Pauline Schöller, also known as Pauline Schöller-Haag or Pauline Haag, (10 March 1859 – 16 August 1941) was an Austrian soprano and voice teacher. She had an active international career as an opera singer from 1877 until her semi-retirement from the stage in 1901. Thereafter she only periodically performed in operas, and mainly devoted her time to teaching singing in Munich. She died there in 1941.

==Life and career==
Pauline Schöller was born on 10 March 1859 in Vienna. A child prodigy, her talents in music were identified at an early age by Johann Strauss II who was a friend of her parents. She began piano studies as a child and obtained proficiency as a concert pianist. She studied singing with Josef Rupprecht who was the choirmaster at Karlskirche; also training as a singer with that church's cantor Otto Uffmann.
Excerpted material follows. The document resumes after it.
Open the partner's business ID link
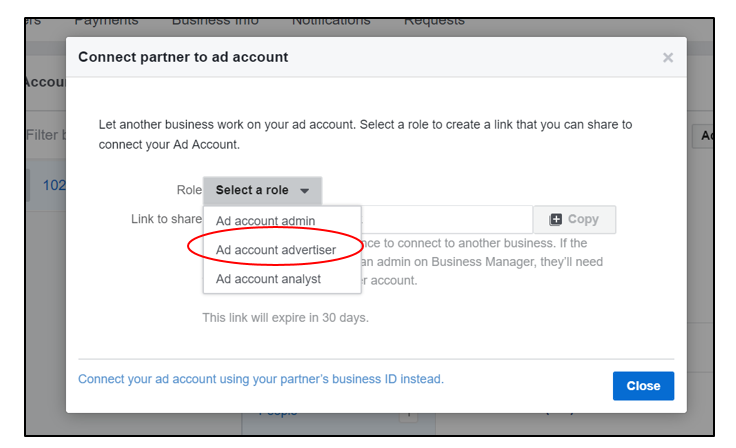This screenshot has height=448, width=736. point(261,379)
Schöller made her stage debut in the opera house in Bad Ischl in 1877 as Marguerite in Charles Gounod's Faust. She soon after performed the part of Leonora in Giuseppe Verdi's Il trovatore at that theatre. From 1878-1880 sh was active as a guest artist at several theaters; among them Theater Basel, the Stadttheater Königsberg, and the Graz Opera.

In 1881-1882 Schöller was a resident artist at the Staatstheater Nürnberg. She left there to join the roster of singers at the Berlin Hofoper where she performed a total of eleven roles from 1882 through 1885. After this she was a leading soprano at the Bavarian State Opera (BSO) from 1885-1890. In 1889 she appeared as a guest artist at the Kroll Opera House as Marguerite de Valois in Les Huguenots; a role she had previously sung for her debut at the Vienna State Opera where she was active in the early 1880s.

In 1890 Schöller left Germany for the United States to join the company of resident singers at the Metropolitan Opera ("Met") in New York City. She was committed to that theatre for the 1890-1891 season; being brought to the company by Edmund C. Stanton. She made her debut as Valentine in Les Huguenots on 3 December 1890. At the Met she starred as Naia in the United States premiere of Antonio Smareglia’s II Vassallo di Szigeth on 12 December 1890. She also performed the title role in the American premiere of Diana von Solange on 9 January 1891 at the Metropolitan Opera House. Her final appearance at the Met was on 14 March 1891 as Elsa in Lohengrin. In January 1891 she performed the part of Brünnhilde in a concert performance of Götterdämmerung with the New York Symphony Orchestra.

She returned to the BSO in 1895 where she was again a performer until leaving her post in 1901. After this she occasionally continued to work on the stage as a guest artist, but was primarily active as a voice teacher in Munich. He final appearances at the BSO in the 1904-1905 season. In 1906 she portrayed Aminta in Il re pastore at the Salzburg State Theatre.

Schöller's other repertoire included Adalgisa in Norma, both Countess Almaviva and Susanna in The Marriage of Figaro, Elisabeth in Tannhäuser, Kundry in Parsifal, Pamina in The Magic Flute, Senta in The Flying Dutchman, Sieglinde in The Ring Cycle, and the title roles in Aida, Carmen, and Mignon.

Schöller died in Munich on 16 August 1941.